An analysis conducted last year by the Center for Data Innovation found that the federal government’s use of internet of things devices was still relatively low, but that agencies were already utilizing connected devices as part of “smart building” initiatives to make building more energy efficient.
Both the Senate legislation and Kelly’s draft bill state the intention “to provide minimal cybersecurity operational standards for Internet-connected devices purchased by Federal agencies.” These standards include requirements that connected devices are able receive security patches, do not include embedded passwords that can’t be changed and do not possess any known vulnerabilities.
Rep. Will Hurd, chairman of the House IT subcommittee, called the Senate bill “a starting point for a conversation about what needs to happen.” The subcommittee held a hearing last week to further explore the issue of cybersecurity and the internet of things.
But Hurd cautioned about the need to establish effective regulations and said he still had more questions than answers about a proposed framework.
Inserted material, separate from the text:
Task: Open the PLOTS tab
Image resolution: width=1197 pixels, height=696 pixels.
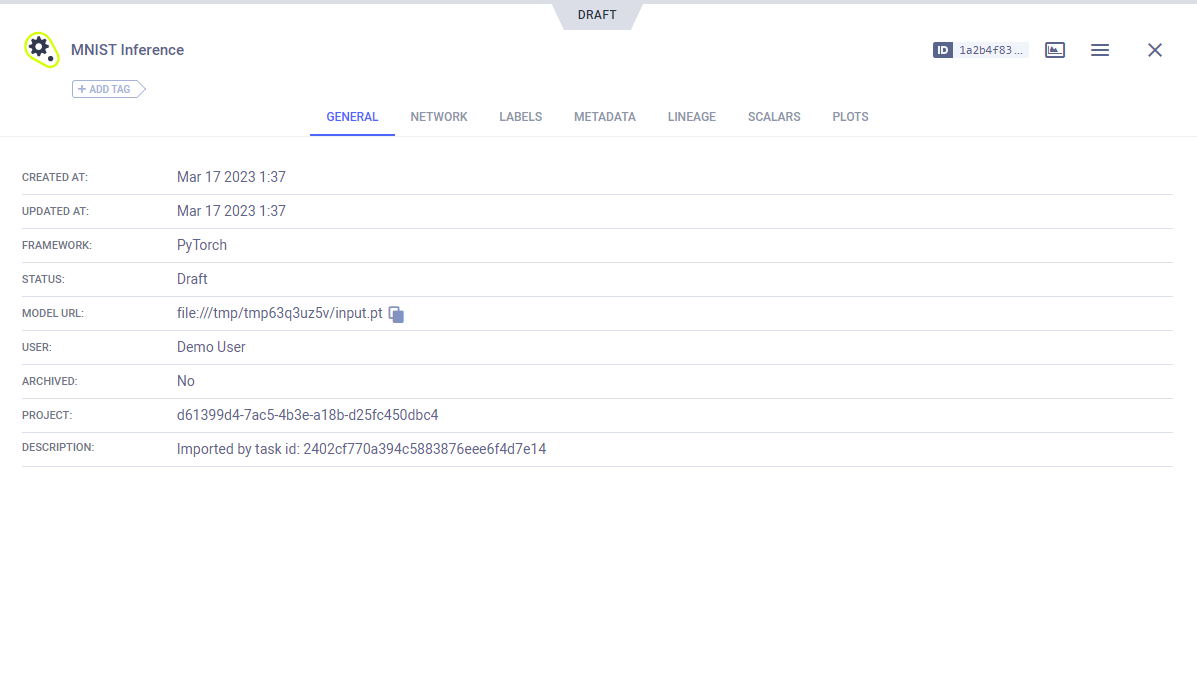Action: coord(849,116)
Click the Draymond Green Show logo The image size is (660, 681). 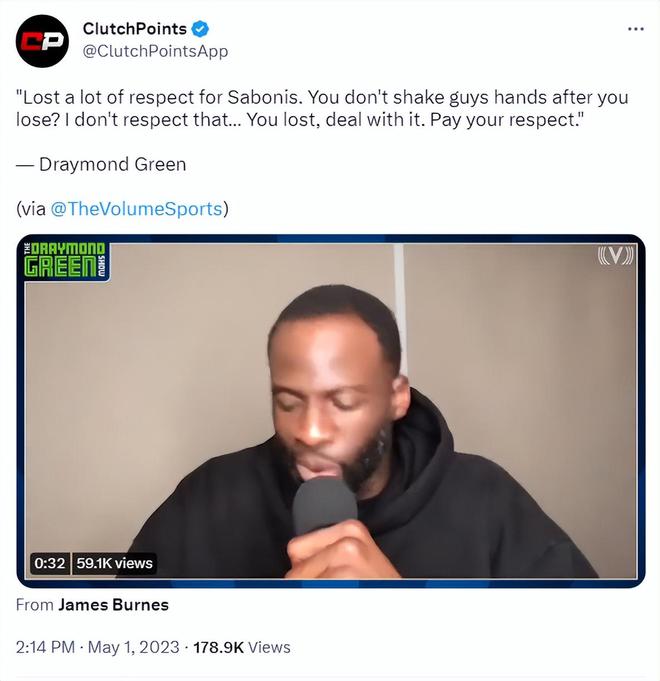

“When I look at regulations around the internet of things, and it’s so broad, how can you potentially legislate outcomes?” said Hurd, a Texas Republican, in an interview before the Oct. 3 hearing. “And when you start legislating for specific types of things to happen, as soon as the bill gets passed in a space like this, it becomes obsolete. So how do you try to drive outcomes to ensure that we don’t make the mistake with the internet of things that we made with the internet, in not thinking about security at the beginning?”
Some industry experts who testified before the IT subcommittee last week expressed the need to strike a nuanced approach with a regulatory framework that was not too broad or restrictive.
Matthew Eggers, executive director for cybersecurity policy in the National Security and Emergency Preparedness Department at the U.S. Chamber of Commerce, told the subcommittee during the hearing that the effort to bring more secure devices into the government was sound, but cautioned there is “no silver bullet to cybersecurity.” Eggers pointed to the definition of internet of things devices in both the Senate bill and House discussion draft and called it overly broad.
Ray O’Farrell, chief technology officer and executive vice president at VMware Inc., said in an Oct. 3 interview that the growing emergence of network-connected devices requires the federal government and private sector companies to practice regular cyber hygiene efforts — including encryption, multi-factor authentication and patching — when it comes to these products.
“We think it’s important to make sure that this infrastructure can be managed and secured and orchestrated using similar cyber hygiene techniques as you would apply to the normal data center,” O’Farrell said. “Broadly speaking, we see this edge world emerging as being a somewhat logical extension of data center infrastructure and smart infrastructure.”
Correction: A previous version of this story misquoted O’Farrell.